As an L-plater, you can either take out your own insurance policy if you’re the vehicle owner or get a parent/guardian to add you to their insurance if you’re driving their car.
You could also be automatically covered under your parents’ existing insurance policy if you’re learning to drive their car, depending on their policy and level of coverage. Consult with your parents, and ask them to confirm with their insurer if they aren’t sure you’ll be covered.
When searching for the right type of car insurance, you should have a basic understanding of the different types and what they cover. Your decision will depend on where you live, what car you drive, and what you’re earning.
Car insurance coverage usually includes:
- Comprehensive Car Insurance – this covers the cost of repairs for damage sustained by both parties in an accident and against theft and natural events.
- CTP Insurance – this is a legal requirement in Australian states when you register your vehicle. This covers the costs if someone is injured in a car accident that you’re responsible for.

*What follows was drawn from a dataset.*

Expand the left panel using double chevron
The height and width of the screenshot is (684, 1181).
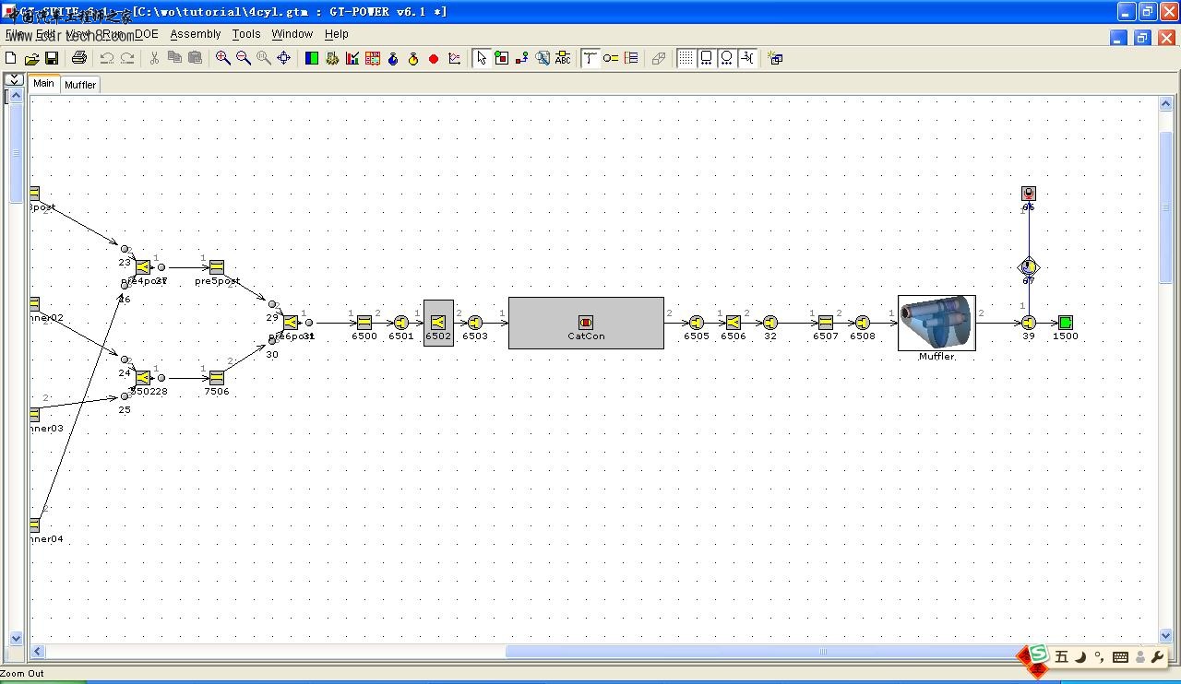[14, 80]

Some insurers also add additional charges for insuring young drivers since they’re involved in more accidents. If you’re trying to avoid these extra charges and want a comprehensive, all-in-one insurance policy as a learner driver, click here.
- Avoid large SUVs, trucks, and minivans, as they are more difficult for newer drivers to navigate.

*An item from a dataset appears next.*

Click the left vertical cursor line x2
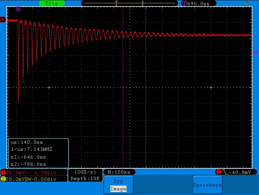Image resolution: width=259 pixels, height=195 pixels. tap(123, 98)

- Avoid smaller, lighter cars that may not hold up well in a crash.
- Avoid cars that have been recalled by the manufacturer for safety defects. Be extra careful of this when purchasing a used car.
- Consider a vehicle with extra safety features, such as brake assist, anti-lock brakes, electronic stability control, etc.

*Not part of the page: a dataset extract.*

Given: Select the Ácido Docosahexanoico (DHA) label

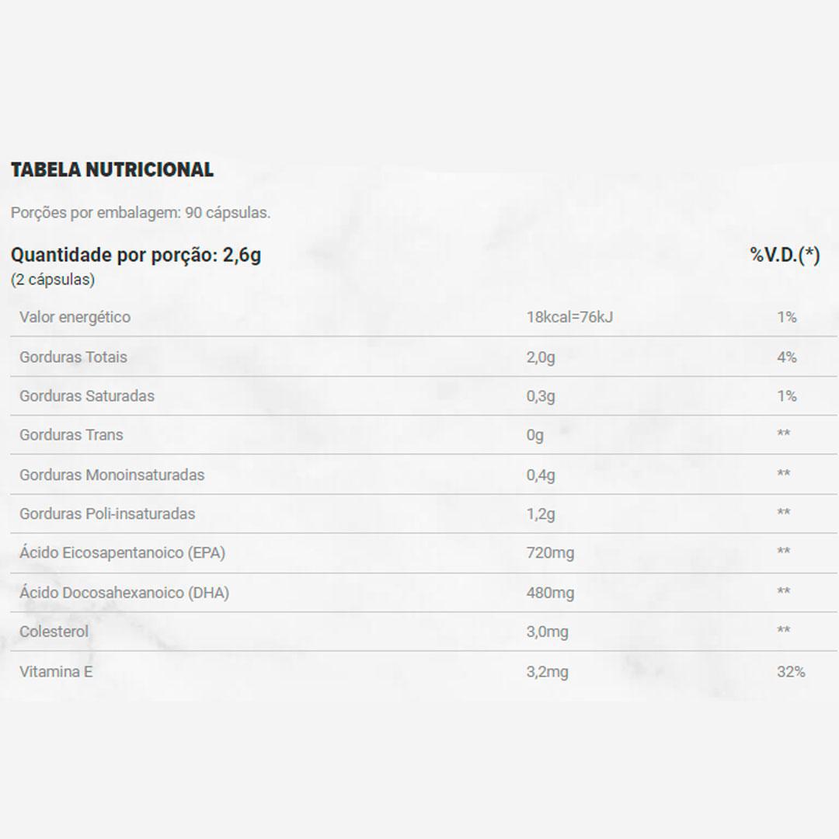Looking at the screenshot, I should tap(124, 593).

Before purchasing any car, check the car’s safety rating on the ANCAP website. Vehicles with a five-star rating provide much better protection in an accident than cars with lower ratings. Pay close attention to the year of manufacture – companies are constantly recalling cars and releasing newer models with better safety features.
If buying a used car, refer to the Used Car Safety Buyer’s Guide, and choose a vehicle from the “Safe Picks” listed.
Finding a comfortable driving position as a learner driver is extremely important. You want to be able to easily reach the pedal and break, check your blind spots, and comfortably turn the wheel.
Before you turn the ignition, follow this checklist to ensure you’re in a comfortable driving position.
Pull the driver’s seat forward or backward until you can comfortably reach the pedals. Ensure your knees are slightly bent and your hip is in the back of the seat for full spinal support.
Adjust the wheel so it faces your chest and not your face, with about 10 inches between you and the middle of the wheel. Make sure your arms are slightly bent when holding the wheel, and you can turn it comfortably from where you are seated.
Ensure that the seat belt adjuster sits about level with your right ear and there are no twists in the belt. The fastened seat belt should sit low, firm, and flat across your hips and shoulders.
Adjust your rearview mirror so you can see as much as possible out of the back window and little of your car interior without moving your head too much.
Move your wing mirrors until the middle of the glass lines up with the horizon. Then, push them outwards until the inside edge of the mirror just shows the side of your vehicle.
If you’re getting behind the wheel as a learner driver in Australia, you should always carry your three Ls.
Most states legally require learner drivers to carry their permits when driving in Australia. Remember to keep your permit in your wallet or the glove box so you always have it on you.
Learner drivers must log a specific number of hours (50-120 in different areas of Australia) of supervised driving experience and night driving before they can apply for their probationary driver’s licence. You should keep a logbook of your driving hours in the glovebox of your car, as well as tracking your hours digitally.
It’s essential to display learner plates on the front and back of your vehicle when driving as a learner. This helps other drivers be aware that an inexperienced driver is with them so they can be extra careful around you.
So, to sum it up – choose a safe car when you’re just starting, familiarise yourself with Australian road rules for learner drivers, adjust your vehicle to a comfortable driving position, and get learners driver car insurance to cover you in case of an accident.
And remember, driving takes time and practice to master, so take it slow and steady, and always put safety first!